# Stated exercise
Find each line in the records below that contains the word "should", and copy those lines out in full.

# Data supplied
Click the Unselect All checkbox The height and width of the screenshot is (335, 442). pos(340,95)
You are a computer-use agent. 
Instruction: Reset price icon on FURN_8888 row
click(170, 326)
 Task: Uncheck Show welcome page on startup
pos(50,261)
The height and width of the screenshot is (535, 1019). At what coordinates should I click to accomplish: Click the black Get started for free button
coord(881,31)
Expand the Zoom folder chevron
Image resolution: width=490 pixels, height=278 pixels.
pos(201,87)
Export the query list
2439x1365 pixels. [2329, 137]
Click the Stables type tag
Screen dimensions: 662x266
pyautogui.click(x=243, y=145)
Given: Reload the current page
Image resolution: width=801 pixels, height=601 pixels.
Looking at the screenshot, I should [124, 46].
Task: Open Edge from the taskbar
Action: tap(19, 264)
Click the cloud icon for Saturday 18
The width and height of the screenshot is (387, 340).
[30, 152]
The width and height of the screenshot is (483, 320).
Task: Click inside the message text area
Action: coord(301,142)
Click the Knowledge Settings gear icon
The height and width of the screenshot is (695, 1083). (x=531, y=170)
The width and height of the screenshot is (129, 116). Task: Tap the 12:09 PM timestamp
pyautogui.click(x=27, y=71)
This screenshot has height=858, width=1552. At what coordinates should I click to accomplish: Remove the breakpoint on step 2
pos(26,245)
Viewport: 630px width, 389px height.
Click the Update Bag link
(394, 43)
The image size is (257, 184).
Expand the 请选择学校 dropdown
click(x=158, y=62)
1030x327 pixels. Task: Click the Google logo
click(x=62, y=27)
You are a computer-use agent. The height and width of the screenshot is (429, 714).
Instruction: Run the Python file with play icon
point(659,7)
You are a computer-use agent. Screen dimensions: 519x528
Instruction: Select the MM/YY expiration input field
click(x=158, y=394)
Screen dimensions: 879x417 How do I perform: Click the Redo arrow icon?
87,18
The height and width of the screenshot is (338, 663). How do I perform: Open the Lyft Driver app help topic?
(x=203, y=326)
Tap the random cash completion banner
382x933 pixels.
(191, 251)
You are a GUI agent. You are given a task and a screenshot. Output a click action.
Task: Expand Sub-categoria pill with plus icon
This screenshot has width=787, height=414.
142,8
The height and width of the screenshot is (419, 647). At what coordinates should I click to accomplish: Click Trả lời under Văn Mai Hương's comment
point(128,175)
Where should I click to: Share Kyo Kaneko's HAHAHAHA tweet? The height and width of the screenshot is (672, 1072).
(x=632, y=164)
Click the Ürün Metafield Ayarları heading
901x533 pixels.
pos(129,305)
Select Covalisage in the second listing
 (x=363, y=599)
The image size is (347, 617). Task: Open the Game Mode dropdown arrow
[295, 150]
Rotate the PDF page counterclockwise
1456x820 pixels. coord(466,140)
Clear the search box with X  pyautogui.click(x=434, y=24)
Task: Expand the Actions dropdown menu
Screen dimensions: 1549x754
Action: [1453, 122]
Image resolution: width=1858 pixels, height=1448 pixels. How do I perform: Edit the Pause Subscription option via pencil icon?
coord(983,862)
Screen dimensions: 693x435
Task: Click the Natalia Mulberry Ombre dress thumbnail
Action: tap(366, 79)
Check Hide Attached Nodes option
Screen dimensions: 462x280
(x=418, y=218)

# The response
The height and width of the screenshot is (535, 1019). At what coordinates should I click to accomplish: Click the black Get started for free button
Looking at the screenshot, I should [124, 46].
This screenshot has height=858, width=1552. At what coordinates should I click to accomplish: Remove the breakpoint on step 2
The height and width of the screenshot is (419, 647). At what coordinates should I click to accomplish: Click Trả lời under Văn Mai Hương's comment
Where should I click to: Share Kyo Kaneko's HAHAHAHA tweet? The height and width of the screenshot is (672, 1072).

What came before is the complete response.